United States District Court, D. Nebraska
Aug 11, 2008
8:05CV21 (D. Neb. Aug. 11, 2008)

Opinion

8:05CV21.

August 11, 2008


MEMORANDUM AND ORDER


This matter is before the court on the defendant's motion to amend findings of fact and conclusions of law and judgment, or for a new trial, Filing No. 325, and on defendant's motion to stay execution of the judgment, Filing No. 327. This action for damages for personal injuries as the result of a boating accident was tried to the court under admiralty jurisdiction from March 31, 2008, to April 8, 2008. The court found the defendant liable for the plaintiffs' injuries and awarded damages to the plaintiff Daniel Doyle in the amount of $3,238,153.00 and to plaintiff Ann Doyle for loss of consortium in the amount of $750,000.00.

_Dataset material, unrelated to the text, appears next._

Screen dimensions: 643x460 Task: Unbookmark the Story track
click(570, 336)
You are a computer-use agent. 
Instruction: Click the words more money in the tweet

I. Motion to Alter or Amend

In his motion to alter or amend the findings, the defendant contends that damages for loss of consortium are not recoverable in admiralty and that, if such damages are awarded, the award should be reduced by the percentage of fault assigned to the injured spouse. The defendant did not raise this issue at any earlier point in this litigation, which has been pending since January 18, 2005. Plaintiff Ann Doyle's loss-of-consortium claim was added in an amended complaint filed on October 11, 2007.Filing No. 171. The defendant consented to the filing. See Filing No. 169. Graske never moved to dismiss the amended complaint, nor did he assert in his answer that Mrs. Doyle's claim was precluded as a matter of law. See Filing No. 177. In the pretrial order, the parties agreed that Mrs. Doyle's recovery of general damages, including loss of consortium, was a controverted and unresolved issue. Filing No. 254, Order on Pretrial Conference at 4. At trial, the plaintiffs presented evidence in support of Ann Doyle's loss-of-consortium claim without objection by defendant. The defendant never argued at trial that recovery for loss of consortium was not available in admiralty. At this late stage of the proceeding, the court is reluctant to entertain the issue. If the court were to consider the issue, however, the court would find that the defendant's position is not tenable.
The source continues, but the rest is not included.